Suppose that we have a function $f:[0,T]\to \mathbb R$ in $C^2$, such that for some $C>0,$ $f'' + Cf \geq 0,$ with $f(0)=f'(0)=0.$ This is frequently seen in many places. Is it possible for us to prove that $f\geq 0$ for all $x>0$, or at least, $f(x)\geq 0$ for $x<\delta(C)$ for some constant $\delta(C)$ which depends only on $C$? Or, at least give a lower bound function for $f$?
This seems to be very easy, but I have got little clue.

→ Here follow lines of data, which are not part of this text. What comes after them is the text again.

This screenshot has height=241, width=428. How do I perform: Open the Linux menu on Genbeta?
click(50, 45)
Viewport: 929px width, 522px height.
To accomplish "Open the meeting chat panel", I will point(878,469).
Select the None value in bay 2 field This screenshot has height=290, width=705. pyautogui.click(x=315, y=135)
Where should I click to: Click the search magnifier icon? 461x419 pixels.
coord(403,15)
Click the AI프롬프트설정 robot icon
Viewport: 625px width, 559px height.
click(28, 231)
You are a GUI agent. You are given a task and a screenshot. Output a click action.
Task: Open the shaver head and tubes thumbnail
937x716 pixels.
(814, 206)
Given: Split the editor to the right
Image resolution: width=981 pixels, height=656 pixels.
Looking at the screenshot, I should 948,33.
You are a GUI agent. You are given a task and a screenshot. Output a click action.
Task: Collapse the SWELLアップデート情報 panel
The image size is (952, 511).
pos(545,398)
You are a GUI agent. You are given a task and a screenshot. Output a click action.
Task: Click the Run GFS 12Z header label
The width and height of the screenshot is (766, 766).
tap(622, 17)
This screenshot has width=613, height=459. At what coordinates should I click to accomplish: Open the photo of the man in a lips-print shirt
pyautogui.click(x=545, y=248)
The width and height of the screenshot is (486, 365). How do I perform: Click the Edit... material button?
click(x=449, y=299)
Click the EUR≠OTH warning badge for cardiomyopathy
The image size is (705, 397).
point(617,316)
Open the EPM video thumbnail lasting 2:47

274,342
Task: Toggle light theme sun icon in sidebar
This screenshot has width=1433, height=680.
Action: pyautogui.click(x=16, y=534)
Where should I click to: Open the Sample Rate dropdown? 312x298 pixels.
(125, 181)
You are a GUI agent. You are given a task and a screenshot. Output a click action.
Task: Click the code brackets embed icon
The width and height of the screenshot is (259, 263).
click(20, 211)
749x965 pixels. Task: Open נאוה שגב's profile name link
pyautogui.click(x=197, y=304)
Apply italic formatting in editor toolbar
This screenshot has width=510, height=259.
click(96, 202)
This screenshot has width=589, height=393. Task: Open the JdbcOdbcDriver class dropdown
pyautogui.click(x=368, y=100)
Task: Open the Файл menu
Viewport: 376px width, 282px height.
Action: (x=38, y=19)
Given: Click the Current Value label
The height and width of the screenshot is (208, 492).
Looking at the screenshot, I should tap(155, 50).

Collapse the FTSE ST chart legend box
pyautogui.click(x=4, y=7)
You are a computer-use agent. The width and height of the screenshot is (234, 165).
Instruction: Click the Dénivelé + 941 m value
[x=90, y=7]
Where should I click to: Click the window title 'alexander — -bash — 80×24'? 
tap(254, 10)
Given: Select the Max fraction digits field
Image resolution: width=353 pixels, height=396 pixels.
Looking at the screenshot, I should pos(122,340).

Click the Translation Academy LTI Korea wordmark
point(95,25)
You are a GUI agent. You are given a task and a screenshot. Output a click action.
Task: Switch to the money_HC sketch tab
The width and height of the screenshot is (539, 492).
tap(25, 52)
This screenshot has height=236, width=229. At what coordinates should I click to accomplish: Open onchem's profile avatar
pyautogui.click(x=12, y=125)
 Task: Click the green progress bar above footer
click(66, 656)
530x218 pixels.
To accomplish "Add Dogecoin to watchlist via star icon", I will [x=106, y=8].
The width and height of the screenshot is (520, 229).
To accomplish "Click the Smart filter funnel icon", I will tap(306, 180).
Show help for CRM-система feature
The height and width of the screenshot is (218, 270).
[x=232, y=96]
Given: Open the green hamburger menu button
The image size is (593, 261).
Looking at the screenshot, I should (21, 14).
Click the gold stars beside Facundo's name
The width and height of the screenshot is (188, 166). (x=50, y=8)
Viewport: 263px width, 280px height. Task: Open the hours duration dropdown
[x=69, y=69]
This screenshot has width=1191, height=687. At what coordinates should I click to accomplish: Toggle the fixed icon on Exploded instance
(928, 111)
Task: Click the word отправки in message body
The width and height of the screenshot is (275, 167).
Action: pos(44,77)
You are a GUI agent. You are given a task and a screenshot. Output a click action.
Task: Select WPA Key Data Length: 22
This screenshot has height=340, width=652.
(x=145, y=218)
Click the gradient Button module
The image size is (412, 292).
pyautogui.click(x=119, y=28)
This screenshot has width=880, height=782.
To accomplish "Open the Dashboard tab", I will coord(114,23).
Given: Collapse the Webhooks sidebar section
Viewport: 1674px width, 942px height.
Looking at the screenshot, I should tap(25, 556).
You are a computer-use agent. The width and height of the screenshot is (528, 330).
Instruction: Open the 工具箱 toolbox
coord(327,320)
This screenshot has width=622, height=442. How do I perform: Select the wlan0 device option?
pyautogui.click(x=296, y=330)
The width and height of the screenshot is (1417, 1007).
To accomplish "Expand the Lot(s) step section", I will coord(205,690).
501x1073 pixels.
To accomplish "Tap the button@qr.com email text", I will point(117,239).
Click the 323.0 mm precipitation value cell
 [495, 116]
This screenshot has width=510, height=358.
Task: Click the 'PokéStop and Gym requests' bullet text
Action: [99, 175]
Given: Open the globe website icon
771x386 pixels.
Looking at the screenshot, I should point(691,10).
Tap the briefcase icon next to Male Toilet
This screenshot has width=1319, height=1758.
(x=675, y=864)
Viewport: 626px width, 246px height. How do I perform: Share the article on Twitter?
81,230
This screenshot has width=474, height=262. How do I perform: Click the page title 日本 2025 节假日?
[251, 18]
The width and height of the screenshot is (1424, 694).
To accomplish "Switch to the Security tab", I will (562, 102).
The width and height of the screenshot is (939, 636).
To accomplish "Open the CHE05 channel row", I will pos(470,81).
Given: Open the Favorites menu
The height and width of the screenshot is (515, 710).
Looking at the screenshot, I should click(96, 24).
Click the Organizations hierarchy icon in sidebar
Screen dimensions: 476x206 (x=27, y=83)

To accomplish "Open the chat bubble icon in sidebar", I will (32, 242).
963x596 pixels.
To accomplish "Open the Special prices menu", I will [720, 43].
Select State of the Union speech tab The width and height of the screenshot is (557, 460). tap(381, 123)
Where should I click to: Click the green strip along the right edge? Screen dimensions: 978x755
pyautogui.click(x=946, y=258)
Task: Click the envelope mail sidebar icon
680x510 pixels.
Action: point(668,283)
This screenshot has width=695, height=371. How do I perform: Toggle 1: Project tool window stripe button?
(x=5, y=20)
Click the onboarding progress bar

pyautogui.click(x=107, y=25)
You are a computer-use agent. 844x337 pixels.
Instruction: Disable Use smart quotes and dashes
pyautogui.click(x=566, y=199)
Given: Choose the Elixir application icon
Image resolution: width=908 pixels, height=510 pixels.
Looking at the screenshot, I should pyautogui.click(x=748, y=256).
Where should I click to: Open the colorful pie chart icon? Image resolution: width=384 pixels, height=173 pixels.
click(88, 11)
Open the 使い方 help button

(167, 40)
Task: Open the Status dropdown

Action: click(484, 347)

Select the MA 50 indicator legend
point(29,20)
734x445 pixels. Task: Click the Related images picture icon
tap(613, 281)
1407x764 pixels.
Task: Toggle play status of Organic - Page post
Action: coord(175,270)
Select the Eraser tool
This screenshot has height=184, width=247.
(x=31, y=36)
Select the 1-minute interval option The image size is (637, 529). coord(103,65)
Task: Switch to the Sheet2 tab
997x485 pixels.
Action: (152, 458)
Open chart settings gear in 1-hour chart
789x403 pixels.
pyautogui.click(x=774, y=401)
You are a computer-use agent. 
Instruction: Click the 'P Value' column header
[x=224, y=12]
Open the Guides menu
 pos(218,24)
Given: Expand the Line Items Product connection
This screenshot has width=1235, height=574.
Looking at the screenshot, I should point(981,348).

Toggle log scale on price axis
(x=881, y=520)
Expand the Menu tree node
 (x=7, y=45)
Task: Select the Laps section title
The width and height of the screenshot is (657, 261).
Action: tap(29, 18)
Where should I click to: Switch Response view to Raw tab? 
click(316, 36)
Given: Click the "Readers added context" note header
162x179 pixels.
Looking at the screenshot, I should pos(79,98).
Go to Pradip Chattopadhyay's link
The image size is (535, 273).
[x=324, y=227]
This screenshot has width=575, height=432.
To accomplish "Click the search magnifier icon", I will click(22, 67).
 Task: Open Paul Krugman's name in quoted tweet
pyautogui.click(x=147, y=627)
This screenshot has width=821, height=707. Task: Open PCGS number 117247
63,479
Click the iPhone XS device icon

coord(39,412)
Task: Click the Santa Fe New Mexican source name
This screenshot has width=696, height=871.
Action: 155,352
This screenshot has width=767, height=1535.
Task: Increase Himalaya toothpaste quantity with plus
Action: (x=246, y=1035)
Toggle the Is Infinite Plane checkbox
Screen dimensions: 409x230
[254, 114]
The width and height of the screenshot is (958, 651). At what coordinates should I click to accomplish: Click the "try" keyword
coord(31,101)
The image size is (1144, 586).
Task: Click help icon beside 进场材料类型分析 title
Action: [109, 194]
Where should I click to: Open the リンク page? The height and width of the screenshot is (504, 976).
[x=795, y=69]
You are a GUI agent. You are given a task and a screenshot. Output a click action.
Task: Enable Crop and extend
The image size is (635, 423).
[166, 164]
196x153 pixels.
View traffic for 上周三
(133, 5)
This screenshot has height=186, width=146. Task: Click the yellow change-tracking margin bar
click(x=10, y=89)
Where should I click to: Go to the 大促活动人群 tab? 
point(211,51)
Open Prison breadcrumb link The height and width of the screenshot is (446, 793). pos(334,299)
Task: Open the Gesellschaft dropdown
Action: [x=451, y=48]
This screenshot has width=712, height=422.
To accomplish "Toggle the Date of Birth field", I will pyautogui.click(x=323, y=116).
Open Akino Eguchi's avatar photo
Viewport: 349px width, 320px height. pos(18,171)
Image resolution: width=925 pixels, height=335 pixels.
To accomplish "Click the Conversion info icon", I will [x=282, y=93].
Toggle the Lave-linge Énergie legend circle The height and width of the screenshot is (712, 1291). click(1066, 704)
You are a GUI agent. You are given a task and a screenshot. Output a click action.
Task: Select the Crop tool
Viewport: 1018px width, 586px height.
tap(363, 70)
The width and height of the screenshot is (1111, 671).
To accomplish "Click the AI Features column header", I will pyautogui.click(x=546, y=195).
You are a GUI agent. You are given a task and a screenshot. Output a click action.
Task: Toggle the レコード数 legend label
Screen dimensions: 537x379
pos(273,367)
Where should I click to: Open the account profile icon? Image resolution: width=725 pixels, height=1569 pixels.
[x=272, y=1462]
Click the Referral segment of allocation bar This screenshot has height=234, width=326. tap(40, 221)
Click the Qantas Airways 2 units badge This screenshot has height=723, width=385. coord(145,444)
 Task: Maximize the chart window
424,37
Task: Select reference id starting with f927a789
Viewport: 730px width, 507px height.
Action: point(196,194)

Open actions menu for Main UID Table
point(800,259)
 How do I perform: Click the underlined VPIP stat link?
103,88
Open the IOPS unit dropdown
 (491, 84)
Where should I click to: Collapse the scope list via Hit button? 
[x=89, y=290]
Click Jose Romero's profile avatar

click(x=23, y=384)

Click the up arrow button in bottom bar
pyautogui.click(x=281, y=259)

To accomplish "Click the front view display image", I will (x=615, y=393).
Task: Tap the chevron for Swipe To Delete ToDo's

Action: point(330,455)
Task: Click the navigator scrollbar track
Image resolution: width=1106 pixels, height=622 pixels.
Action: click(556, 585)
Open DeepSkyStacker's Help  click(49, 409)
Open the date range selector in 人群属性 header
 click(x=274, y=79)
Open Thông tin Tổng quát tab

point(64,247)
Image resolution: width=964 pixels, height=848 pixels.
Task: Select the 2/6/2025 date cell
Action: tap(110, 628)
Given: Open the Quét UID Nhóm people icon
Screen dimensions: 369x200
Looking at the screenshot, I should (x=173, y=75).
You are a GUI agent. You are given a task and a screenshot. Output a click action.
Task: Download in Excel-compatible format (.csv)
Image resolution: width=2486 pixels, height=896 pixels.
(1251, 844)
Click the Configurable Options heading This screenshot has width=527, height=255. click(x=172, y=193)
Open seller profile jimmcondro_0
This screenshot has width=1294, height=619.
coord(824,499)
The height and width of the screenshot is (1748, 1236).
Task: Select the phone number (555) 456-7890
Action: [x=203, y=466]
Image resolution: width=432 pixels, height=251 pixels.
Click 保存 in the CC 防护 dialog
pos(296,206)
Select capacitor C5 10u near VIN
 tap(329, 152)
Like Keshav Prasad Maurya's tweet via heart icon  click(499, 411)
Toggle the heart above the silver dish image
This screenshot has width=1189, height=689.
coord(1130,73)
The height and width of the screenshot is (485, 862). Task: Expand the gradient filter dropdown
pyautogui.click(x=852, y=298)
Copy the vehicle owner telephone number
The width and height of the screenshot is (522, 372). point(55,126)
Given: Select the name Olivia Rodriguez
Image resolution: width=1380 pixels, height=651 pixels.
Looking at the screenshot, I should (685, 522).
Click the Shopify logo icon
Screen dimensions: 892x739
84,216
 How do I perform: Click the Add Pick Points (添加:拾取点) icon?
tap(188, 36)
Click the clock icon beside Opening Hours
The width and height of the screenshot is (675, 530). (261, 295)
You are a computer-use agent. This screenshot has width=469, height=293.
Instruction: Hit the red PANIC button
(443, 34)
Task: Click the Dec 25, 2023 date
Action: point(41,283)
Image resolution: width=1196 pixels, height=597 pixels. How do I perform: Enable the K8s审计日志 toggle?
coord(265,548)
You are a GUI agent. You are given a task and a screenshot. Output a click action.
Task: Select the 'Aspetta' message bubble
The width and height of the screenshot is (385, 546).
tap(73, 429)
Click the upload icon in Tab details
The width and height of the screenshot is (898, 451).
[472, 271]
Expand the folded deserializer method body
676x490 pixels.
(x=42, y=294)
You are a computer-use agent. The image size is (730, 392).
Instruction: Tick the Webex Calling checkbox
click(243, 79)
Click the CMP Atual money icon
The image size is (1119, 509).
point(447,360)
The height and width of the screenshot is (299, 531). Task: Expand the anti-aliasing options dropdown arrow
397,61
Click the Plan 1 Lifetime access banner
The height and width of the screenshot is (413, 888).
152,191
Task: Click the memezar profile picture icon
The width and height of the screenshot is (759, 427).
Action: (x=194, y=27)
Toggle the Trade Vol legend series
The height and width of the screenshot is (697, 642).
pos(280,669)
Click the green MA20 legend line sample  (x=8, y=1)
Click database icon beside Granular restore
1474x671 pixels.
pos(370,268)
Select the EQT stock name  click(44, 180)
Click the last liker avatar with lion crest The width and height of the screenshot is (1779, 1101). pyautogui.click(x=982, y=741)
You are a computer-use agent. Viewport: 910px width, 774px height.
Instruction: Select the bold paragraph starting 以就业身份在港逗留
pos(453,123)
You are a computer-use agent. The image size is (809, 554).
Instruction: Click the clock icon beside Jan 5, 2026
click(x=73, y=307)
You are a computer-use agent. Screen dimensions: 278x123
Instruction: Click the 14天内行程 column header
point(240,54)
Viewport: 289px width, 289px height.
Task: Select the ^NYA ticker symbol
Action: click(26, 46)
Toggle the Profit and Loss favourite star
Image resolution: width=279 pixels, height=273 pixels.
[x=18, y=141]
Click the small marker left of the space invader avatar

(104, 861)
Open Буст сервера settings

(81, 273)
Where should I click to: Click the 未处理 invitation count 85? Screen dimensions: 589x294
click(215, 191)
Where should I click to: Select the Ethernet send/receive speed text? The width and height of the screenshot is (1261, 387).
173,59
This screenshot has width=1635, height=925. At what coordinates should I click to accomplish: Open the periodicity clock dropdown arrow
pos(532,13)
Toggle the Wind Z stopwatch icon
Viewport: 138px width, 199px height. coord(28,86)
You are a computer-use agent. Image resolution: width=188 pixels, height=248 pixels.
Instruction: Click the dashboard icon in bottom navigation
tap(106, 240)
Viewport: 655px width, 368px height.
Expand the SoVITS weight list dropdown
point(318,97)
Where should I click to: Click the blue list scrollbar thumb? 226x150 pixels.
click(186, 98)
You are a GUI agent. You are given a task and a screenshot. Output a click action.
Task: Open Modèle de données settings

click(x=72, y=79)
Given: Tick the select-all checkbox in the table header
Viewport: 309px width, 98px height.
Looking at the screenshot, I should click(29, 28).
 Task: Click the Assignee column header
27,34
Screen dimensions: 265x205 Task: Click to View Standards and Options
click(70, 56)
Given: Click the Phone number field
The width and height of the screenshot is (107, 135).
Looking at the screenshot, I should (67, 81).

Let's rewrite the inequality $f''+Cf\geq 0$ as $$ f''(x)+Cf(x)=g(x), \tag{1} $$ where $g(x)\geq 0$. It's easy to verify that $$ f(x)=\int_0^x \frac{\sin k(x-x')}{k}\,g(x')\,dx'\qquad(k=\sqrt{C}) \tag{2} $$ is the solution to $(1)$ with the initial conditions $f(0)=f'(0)=0$. Since $g$ is nonnegative and $\sin k(x-x')\geq 0$ for $0\leq x'\leq x \leq \frac{\pi}{k}$, it follows from $(2)$ that $f(x)\geq 0$ for $x\leq \frac{\pi}{k}$.